Rather than looking for consciousness within the confines of the skull by supposing the brain’s job is to internally represent a world it has access to only through the filters of five fallible senses, Noë reminds the forgetful philosopher and scientist alike that thought and perception are tied to action, and that the mind is embodied and embedded in the world. The senses are not windows through which a pre-existing world is mentally reconstructed. Rather, sensory perception is always already motoractivity, always already participating in the appearance and subsequent course of worldly events. We see the horizon not because of “information” encoded by neurons in our visual cortex, but because we are living bodies that can stand upon the earth, turn our heads, and look.

Noë does not believe that Chalmers’ so-called “hard problem” of consciousness is a problem at all. He and Dennett are in agreement about this much, but for entirely different reasons. Dennett believes the word “consciousness” is nothing but a cultural idol that continued neuroscience will soon call down off its pedestal. Eventually, he assures us, the “hard problem” will go away because we simply won’t recognize our conscious experience as anything other than an illusion generated by unconscious neural activity.

Noë is of the opinion that though the brain is necessary for consciousness, it is not sufficient for it.
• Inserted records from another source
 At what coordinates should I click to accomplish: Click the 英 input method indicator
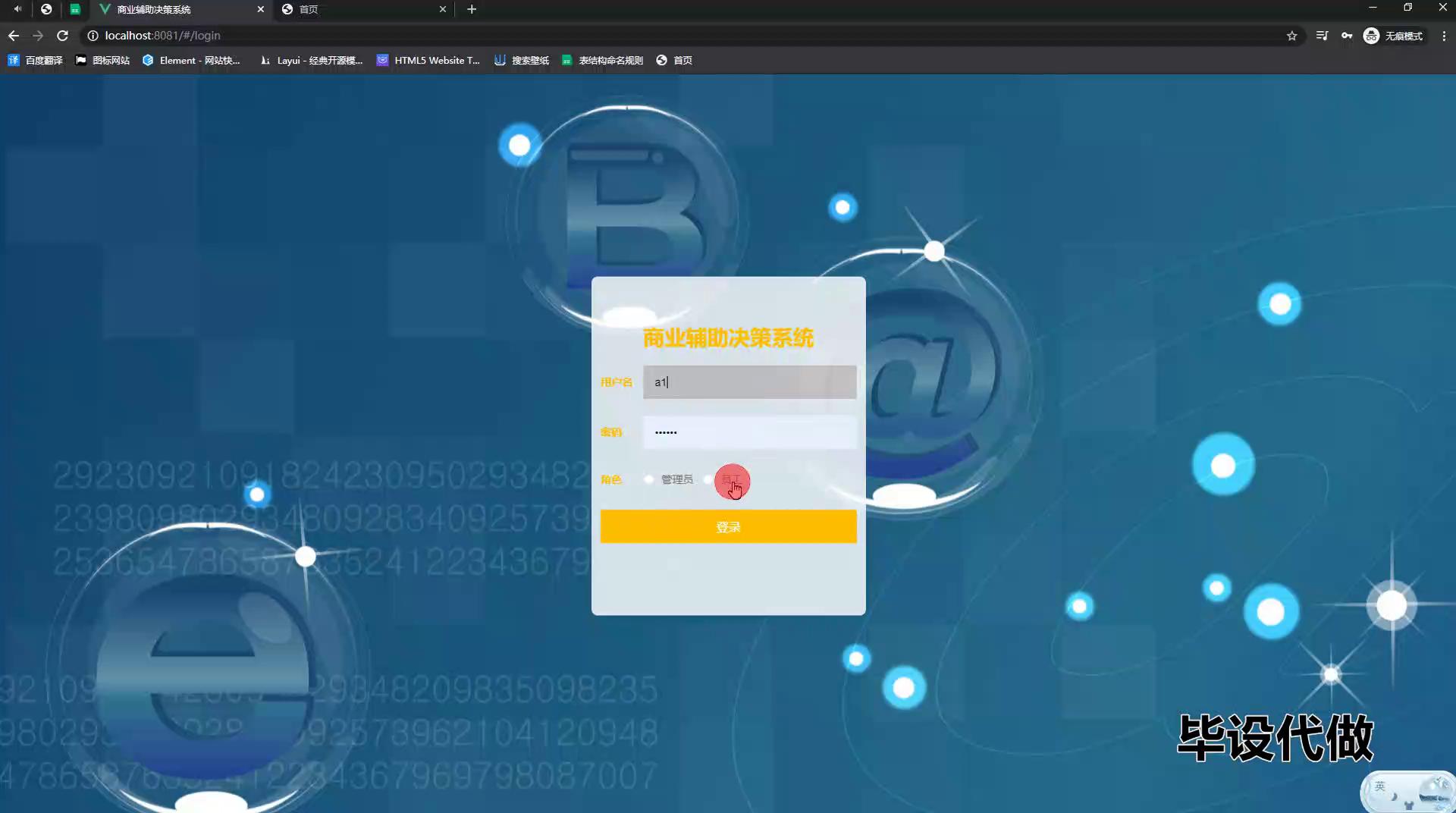(x=1380, y=786)
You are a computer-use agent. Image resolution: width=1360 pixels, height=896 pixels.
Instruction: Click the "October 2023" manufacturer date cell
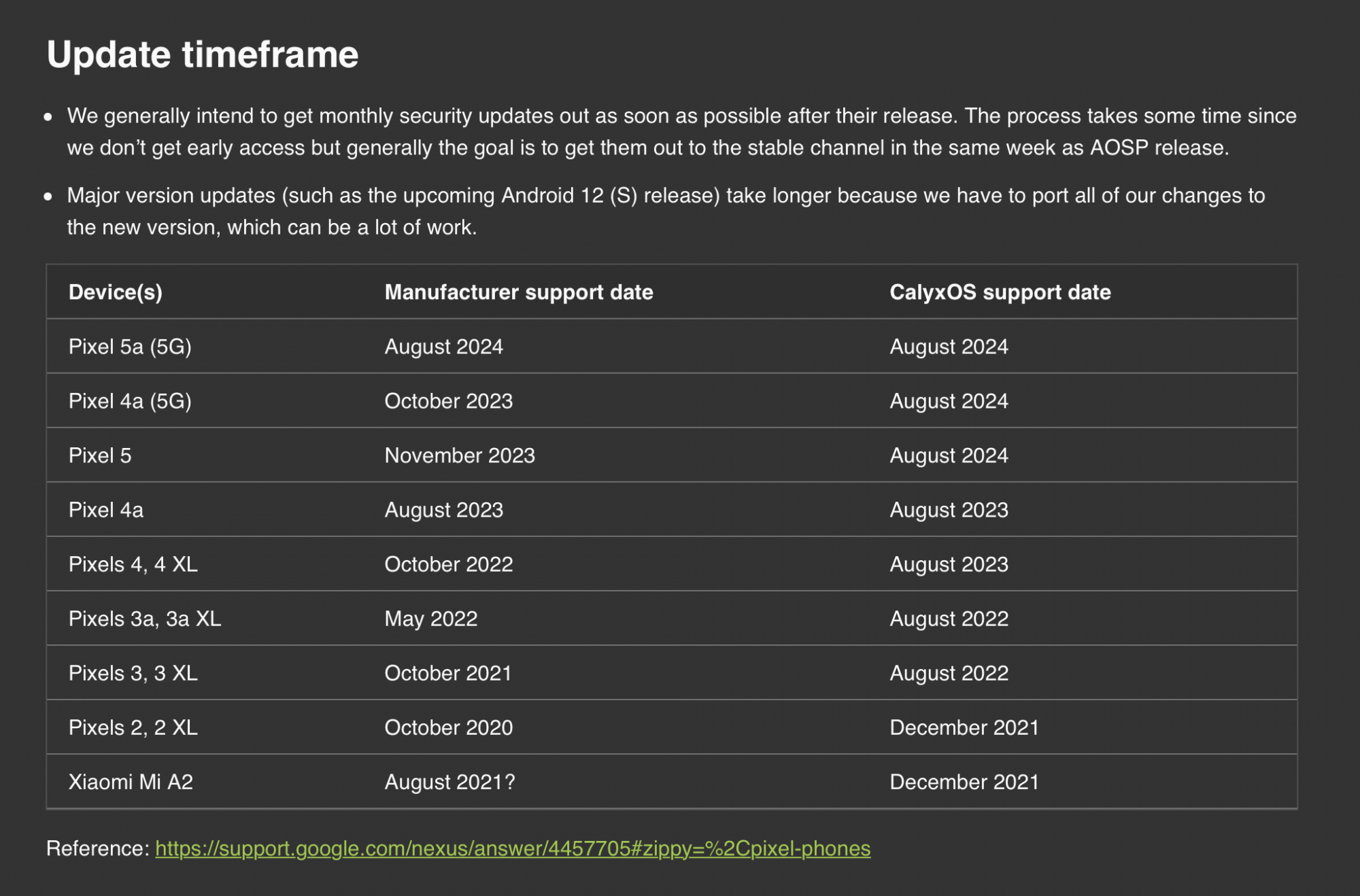[x=448, y=401]
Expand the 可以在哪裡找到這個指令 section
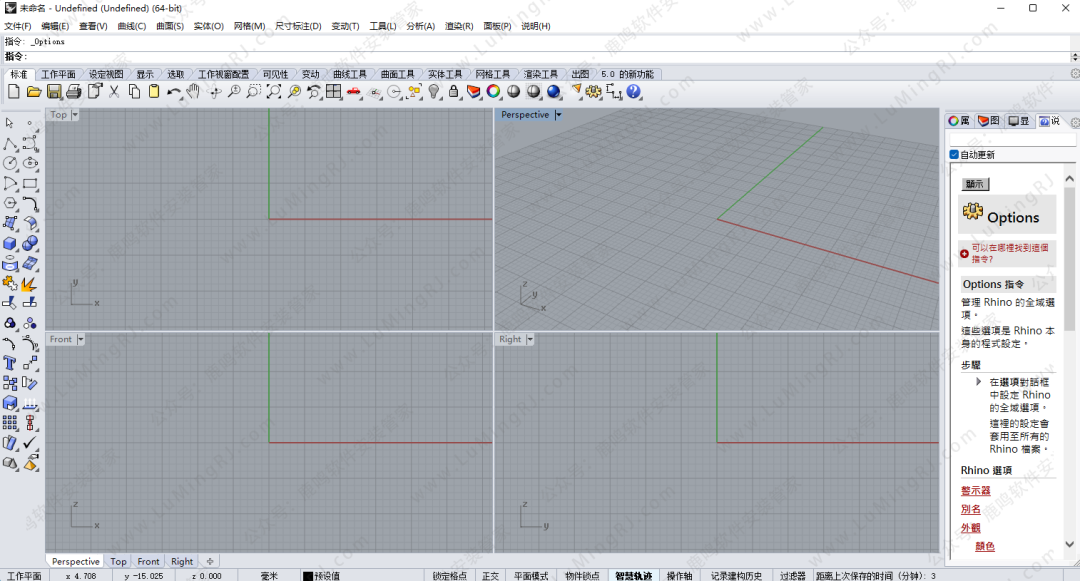This screenshot has height=581, width=1080. (x=964, y=253)
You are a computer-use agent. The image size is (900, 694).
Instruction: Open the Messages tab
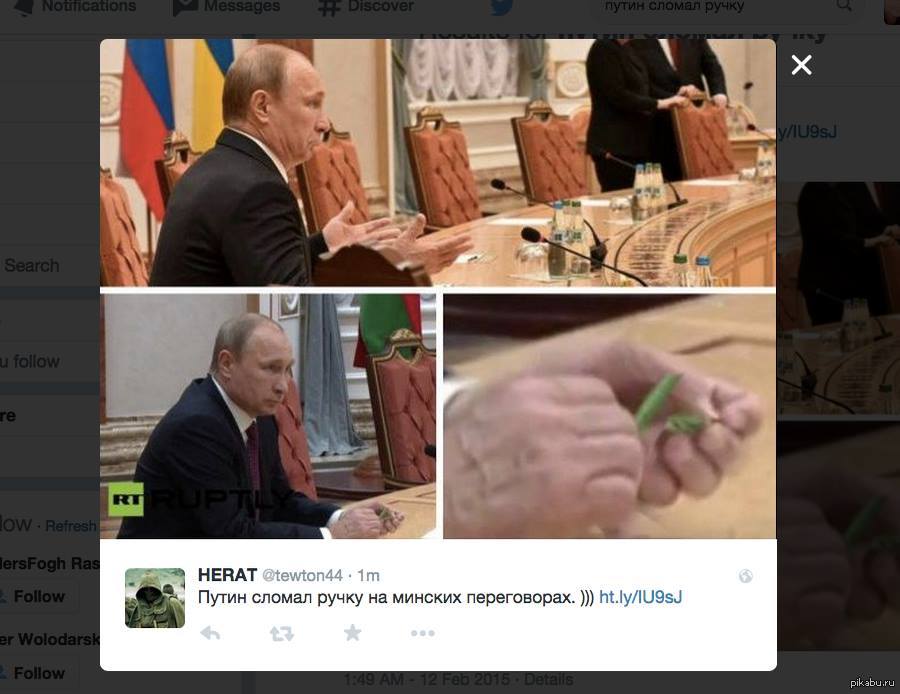point(226,7)
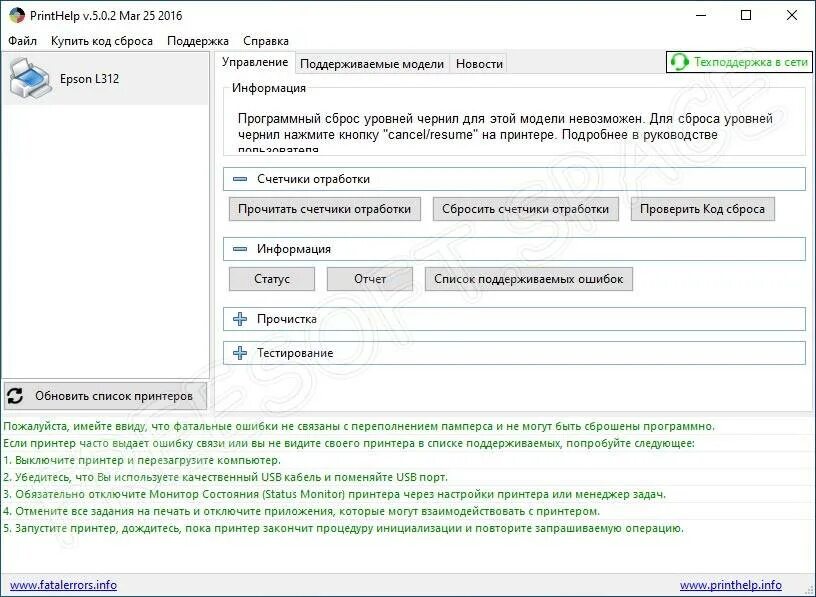Open the Файл menu
Screen dimensions: 816x597
22,41
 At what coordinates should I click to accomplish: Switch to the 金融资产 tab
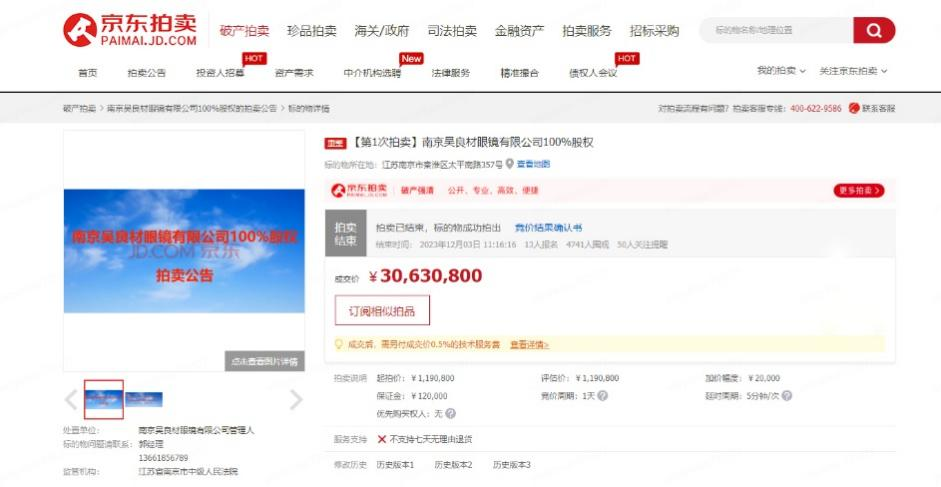click(519, 31)
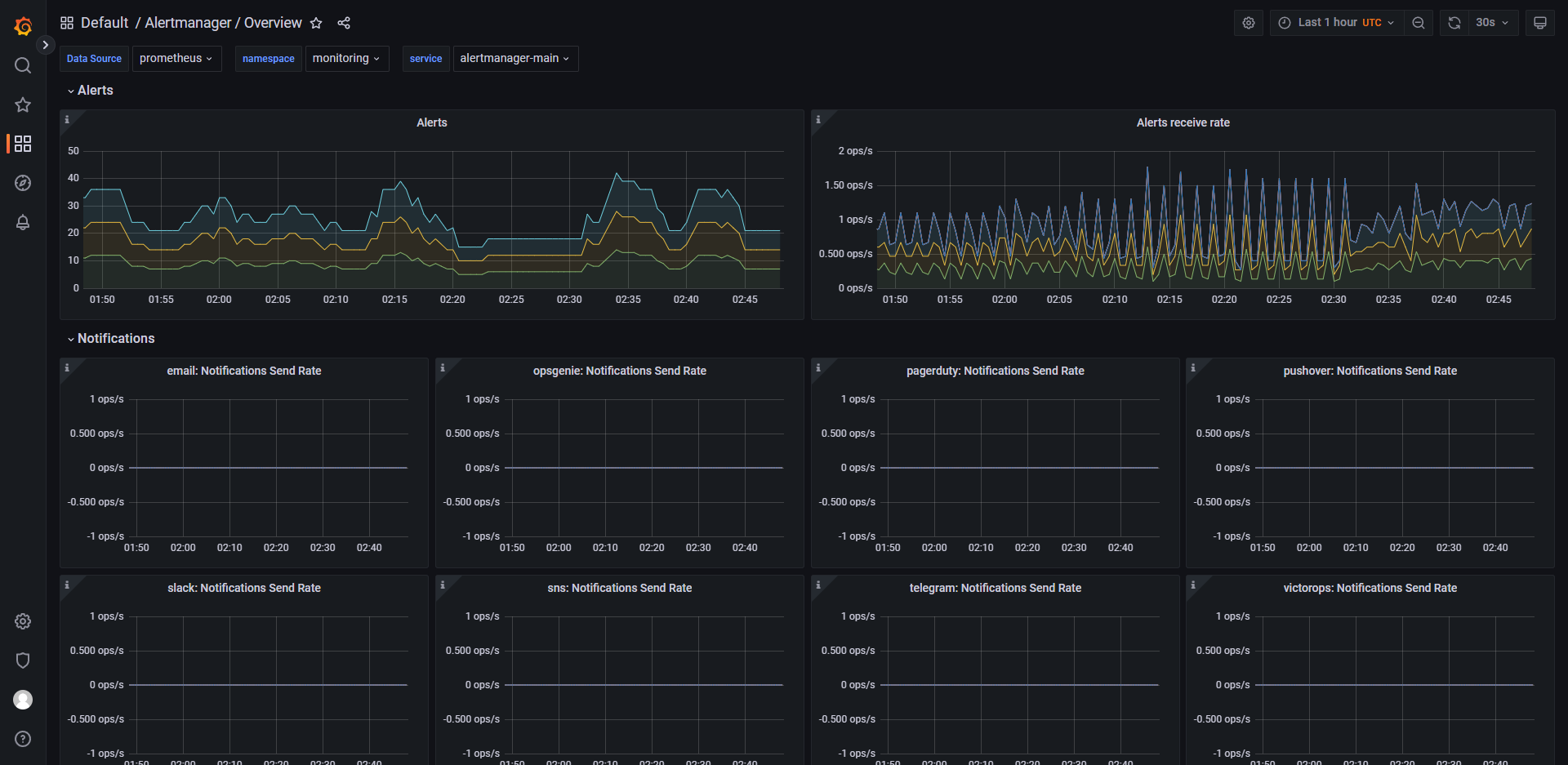Toggle kiosk view mode monitor icon
The image size is (1568, 765).
(x=1539, y=23)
He dismisses the “hard problem” as the product of misplaced concreteness: it asks how brain matter might be in the possession of mind and experience, when really these emerge through the dynamic relationships between brain, body, and world and are never “possessed” (or simply located) in the first place.

I am conscious not merely because my brain is doing something special, but because it is coupled to others and the world via language, various levels of emotiveintentionality, and a series of sensorimotor (or perception-action) loops. From Noë’s point of view, a brain in a vat would not be conscious. Only contact with and access to an actual world is sufficient for conscious experience. Being conscious is something we must do, something we constantly achieve together with others and the help of the world itself. Organisms and their environments can only be studied in the abstract as separate systems. To fully understand the evolutionary process of phylogenic adaptation, or the ontogenic process of skillful coping (learning), one must develop a sense for the dynamics of whole organism-environment systems [my essay, “Unearthing the Earth” investigates what the implications of this approach are for our being-on-the-earth].

Noë writes:

We are, to use Merleau-Ponty’s phrase, empty heads turned to the world. The world is not a construction of the brain, nor is it a product of our own conscious efforts. It is there for us; we are here in it. The conscious mind is not inside us; it is, it would be better to say, a kind of active attunement to the world, an achieved integration. It is the world itself, all around, that fixes the nature of conscious experience. (p. 142).

The computational approach to consciousness assumes that consciousness is equal and reducible to intra-cranial neurochemical processes. Noë’s rejoinder is a refreshing reminder that such solipsistic misplaced concreteness is, ironically, a product of the same Cartesian tradition most mainstream theorists rail against. That consciousness is located in the brain, that it has no direct access to the real world but through some internal language of ideas (or mental representations)… these are thoroughly Cartesian presuppositions. Noë suggests we begin not with the abstract thought experiments of lonely philosophers, but with the lived body and its everyday being-in-the-world among others (life-world).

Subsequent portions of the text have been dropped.